You can configure the Oracle® Enterprise Session Border Controller with:

  • A TCP port range for Q.931—Q.931 ports that are frontend ports handled by a real backend socket, and are therefore virtual
  • ATCP port range for separate H.245 TCP connections—Actual sockets that the Oracle® Enterprise Session Border Controller handles separately

Virtual call signaling address is an H.323 call signaling address that is registered with a gatekeeper, but does not have a corresponding listening socket in the Oracle® Enterprise Session Border Controller. Using the virtual call signaling address means that numerous network transport addresses do not need to be allocated.

Virtual call signaling addresses work by attaching a range of TCP server ports to a single listening TCP socket. After a connection is accepted, the accepting socket created by the server socket operated normally, as though it were created by the server socket that listens on the same transport address as the destination of the arriving packet.
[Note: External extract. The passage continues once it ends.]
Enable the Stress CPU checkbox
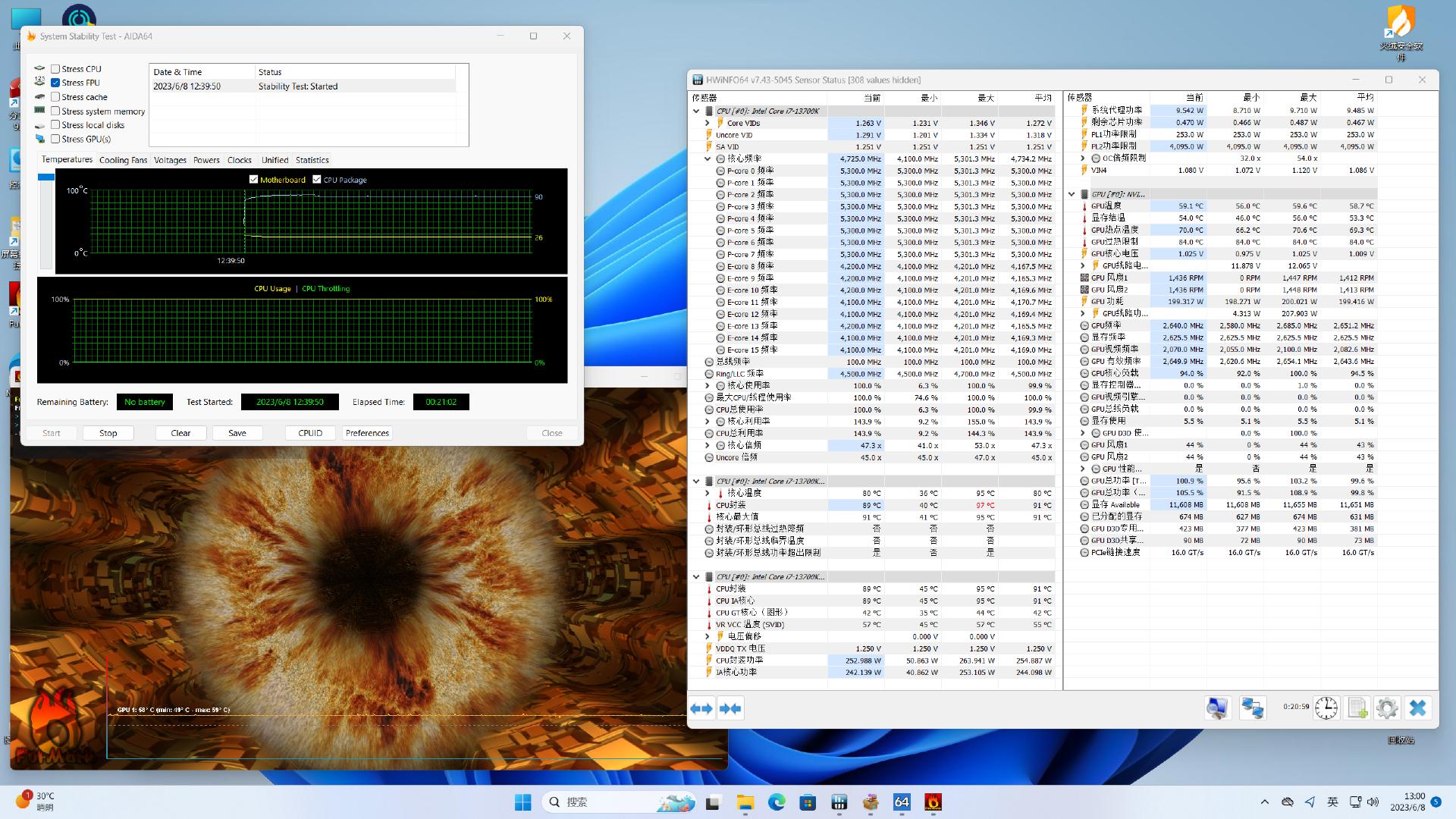The width and height of the screenshot is (1456, 819). point(55,69)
To use virtual call signaling addresses, you specify a Q.931 port range from which the Oracle® Enterprise Session Border Controller can allocate ports. This port range is associated with the virtual call signal IPv4 address you specify. To bind dynamic TCP connections to aport within a port range, you configure a dynamic H.245 port range. The dynamic H.245 port range refers to the separate TCP connection for H.245 that takes place when tunneling is not being used. This enables the Oracle® Enterprise Session Border Controller to select the port to which the TCP socket is bound. These two port ranges cannot overlap.

When a new RRQ has to be forwarded to the gatekeeper, the Oracle® Enterprise Session Border Controller caches the registration and then forwards a modified copy of the RRQ. The Oracle® Enterprise Session Border Controller allocates a virtual call signal address on the gateway stack and uses it to replace the CSA of the registering endpoint in the forwarded RRQ.